A poco de ponerse en marcha, la nueva Obra Social de Entre Ríos queda envuelta en una grave polémica institucional: un pedido de informes pone en duda la legalidad de la designación del síndico por el Gobierno y expone fallas estructurales en un organismo que prometía transparencia y control.
La flamante Obra Social de Entre Ríos (OSER), presentada por el Gobierno provincial como un giro modernizador tras la disolución del antiguo sistema, enfrenta sus primeras sombras antes de consolidarse. Un pedido formal de informes encendió alarmas sobre la legalidad de la designación de uno de sus síndicos fiscalizadores y dejó al descubierto posibles incumplimientos de la propia ley que dio origen al nuevo organismo.
El foco del cuestionamiento está puesto en la situación de Juan Carlos Paludi, designado como síndico fiscalizador por el Poder Ejecutivo. La solicitud plantea dudas concretas sobre si reúne los requisitos exigidos por la ley vigente, que establece de manera explícita que quienes ocupen ese cargo deben contar con título habilitante, matrícula profesional activa y una antigüedad mínima comprobable de diez años en la provincia. Hasta el momento, no existiría evidencia pública suficiente que respalde el cumplimiento de esas condiciones.
El planteo no es menor: la función del síndico es controlar, fiscalizar y garantizar la legalidad de los actos de la obra social. Si quien debe velar por el cumplimiento de la norma no cumple con los requisitos básicos, el problema deja de ser administrativo para convertirse en institucional. La OSER, creada bajo el discurso de mayor transparencia y control, aparece así atrapada en una contradicción de origen.
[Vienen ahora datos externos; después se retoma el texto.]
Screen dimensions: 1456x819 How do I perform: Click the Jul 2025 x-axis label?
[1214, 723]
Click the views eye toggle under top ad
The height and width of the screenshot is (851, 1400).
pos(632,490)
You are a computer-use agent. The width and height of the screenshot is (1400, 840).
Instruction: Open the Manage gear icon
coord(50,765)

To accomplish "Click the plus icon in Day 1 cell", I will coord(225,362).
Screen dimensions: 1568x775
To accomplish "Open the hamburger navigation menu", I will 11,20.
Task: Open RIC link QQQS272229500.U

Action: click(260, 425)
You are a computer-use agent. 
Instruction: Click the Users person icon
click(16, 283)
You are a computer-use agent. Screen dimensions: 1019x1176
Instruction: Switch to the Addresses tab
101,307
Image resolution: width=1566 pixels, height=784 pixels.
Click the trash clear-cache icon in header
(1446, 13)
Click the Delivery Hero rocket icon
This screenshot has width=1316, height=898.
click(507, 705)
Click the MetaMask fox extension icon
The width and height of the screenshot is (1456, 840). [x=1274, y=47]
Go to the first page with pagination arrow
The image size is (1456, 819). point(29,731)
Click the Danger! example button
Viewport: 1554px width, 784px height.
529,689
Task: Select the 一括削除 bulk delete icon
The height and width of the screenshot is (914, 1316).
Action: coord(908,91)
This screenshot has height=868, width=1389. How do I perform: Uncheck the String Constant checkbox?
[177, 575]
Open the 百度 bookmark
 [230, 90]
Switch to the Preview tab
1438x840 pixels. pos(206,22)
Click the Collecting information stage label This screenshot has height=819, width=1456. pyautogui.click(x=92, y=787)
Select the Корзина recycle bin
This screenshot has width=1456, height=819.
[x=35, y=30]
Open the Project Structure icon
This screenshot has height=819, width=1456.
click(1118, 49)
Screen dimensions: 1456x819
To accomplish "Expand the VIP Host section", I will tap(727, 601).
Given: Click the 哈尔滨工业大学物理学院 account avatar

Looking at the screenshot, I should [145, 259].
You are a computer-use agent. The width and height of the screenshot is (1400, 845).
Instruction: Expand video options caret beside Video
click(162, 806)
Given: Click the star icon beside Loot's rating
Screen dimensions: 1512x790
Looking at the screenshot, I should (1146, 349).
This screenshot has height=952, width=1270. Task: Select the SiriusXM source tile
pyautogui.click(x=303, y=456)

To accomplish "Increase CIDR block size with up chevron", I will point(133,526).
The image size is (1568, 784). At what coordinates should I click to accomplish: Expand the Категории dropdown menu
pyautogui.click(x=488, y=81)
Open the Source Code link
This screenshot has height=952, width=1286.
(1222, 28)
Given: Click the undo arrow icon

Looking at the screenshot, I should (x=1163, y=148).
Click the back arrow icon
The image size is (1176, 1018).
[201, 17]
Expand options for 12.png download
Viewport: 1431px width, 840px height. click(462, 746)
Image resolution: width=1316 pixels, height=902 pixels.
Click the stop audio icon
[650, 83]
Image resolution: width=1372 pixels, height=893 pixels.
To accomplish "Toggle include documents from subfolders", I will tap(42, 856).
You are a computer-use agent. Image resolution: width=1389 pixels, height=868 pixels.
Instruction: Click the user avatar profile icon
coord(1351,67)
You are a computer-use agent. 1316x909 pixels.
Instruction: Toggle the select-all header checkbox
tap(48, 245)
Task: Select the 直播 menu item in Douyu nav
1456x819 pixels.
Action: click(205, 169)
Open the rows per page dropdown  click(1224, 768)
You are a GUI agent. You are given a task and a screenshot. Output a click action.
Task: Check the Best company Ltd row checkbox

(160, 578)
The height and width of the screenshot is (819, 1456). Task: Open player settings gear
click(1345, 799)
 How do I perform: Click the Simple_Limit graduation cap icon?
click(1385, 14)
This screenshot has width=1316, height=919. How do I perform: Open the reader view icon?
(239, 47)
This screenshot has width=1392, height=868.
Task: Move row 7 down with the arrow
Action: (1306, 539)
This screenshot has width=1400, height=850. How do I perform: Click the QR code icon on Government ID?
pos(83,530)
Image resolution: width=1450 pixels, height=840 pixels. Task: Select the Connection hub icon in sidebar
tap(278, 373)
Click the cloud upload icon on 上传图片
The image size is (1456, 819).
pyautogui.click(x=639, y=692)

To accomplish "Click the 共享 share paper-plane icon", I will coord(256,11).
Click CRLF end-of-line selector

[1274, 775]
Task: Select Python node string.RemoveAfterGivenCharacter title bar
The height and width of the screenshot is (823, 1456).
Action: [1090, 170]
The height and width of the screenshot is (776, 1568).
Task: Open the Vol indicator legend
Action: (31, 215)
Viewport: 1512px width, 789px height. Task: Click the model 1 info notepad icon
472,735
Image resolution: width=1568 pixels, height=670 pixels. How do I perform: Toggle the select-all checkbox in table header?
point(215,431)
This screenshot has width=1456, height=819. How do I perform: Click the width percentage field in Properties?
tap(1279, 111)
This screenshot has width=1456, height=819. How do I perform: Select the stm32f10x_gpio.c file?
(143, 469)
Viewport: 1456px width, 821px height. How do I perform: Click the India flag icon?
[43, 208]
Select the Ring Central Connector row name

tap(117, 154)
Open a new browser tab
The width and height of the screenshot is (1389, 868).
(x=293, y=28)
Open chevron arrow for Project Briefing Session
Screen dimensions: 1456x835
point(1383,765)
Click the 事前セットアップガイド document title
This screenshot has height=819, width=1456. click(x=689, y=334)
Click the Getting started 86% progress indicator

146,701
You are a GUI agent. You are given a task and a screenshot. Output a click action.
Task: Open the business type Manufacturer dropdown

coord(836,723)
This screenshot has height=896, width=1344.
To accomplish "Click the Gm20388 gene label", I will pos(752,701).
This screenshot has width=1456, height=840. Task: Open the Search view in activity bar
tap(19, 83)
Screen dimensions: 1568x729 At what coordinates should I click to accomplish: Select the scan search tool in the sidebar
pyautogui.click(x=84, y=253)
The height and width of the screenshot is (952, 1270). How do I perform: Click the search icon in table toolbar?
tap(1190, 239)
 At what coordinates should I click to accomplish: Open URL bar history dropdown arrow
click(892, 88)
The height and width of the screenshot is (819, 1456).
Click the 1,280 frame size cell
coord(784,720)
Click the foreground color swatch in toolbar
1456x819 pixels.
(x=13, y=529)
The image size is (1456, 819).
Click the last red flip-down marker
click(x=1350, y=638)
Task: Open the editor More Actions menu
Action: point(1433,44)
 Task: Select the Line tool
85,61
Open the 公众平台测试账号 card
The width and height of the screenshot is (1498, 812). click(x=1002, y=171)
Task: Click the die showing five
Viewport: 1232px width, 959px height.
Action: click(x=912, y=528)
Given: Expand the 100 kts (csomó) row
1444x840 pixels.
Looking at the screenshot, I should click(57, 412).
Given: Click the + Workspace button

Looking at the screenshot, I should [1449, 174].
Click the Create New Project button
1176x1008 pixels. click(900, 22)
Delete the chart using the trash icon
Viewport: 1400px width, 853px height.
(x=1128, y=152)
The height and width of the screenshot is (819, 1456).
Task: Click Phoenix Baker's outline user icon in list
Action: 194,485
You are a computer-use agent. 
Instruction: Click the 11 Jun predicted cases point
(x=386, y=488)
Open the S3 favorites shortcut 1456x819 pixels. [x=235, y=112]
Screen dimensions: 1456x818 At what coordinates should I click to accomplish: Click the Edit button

A las dudas sobre la idoneidad profesional se suma un posible régimen de incompatibilidades. La normativa provincial es clara respecto a la imposibilidad de acumular cargos en la administración pública con la percepción de beneficios jubilatorios, salvo excepciones puntuales. Sin embargo, la situación previsional del síndico designado abre interrogantes que el Gobierno aún no respondió de manera clara ni documentada.
También se cuestiona la eventual superposición de funciones con tareas docentes en el ámbito universitario, un aspecto regulado de forma estricta por la legislación provincial y que, de confirmarse, podría agravar el escenario de irregularidades. La falta de precisiones oficiales alimenta la sospecha de que la nueva OSER comenzó a funcionar sin los controles mínimos que exige la ley.
El pedido de informes advierte que, de confirmarse los incumplimientos, podrían corresponder no solo la nulidad de actos administrativos sino también la devolución de haberes percibidos de manera indebida y la intervención de los organismos de control. Todo esto ocurre mientras miles de afiliados esperan respuestas urgentes sobre prestaciones, medicamentos y cobertura, en un contexto de creciente incertidumbre sanitaria.
Lejos de despejar dudas, el silencio oficial profundiza la desconfianza. La OSER, que nació con la promesa de corregir los vicios del pasado, parece repetir prácticas que ponen en cuestión su legitimidad. La polémica deja una pregunta abierta: ¿puede una obra social garantizar derechos cuando su conducción comienza incumpliendo la ley que la creó?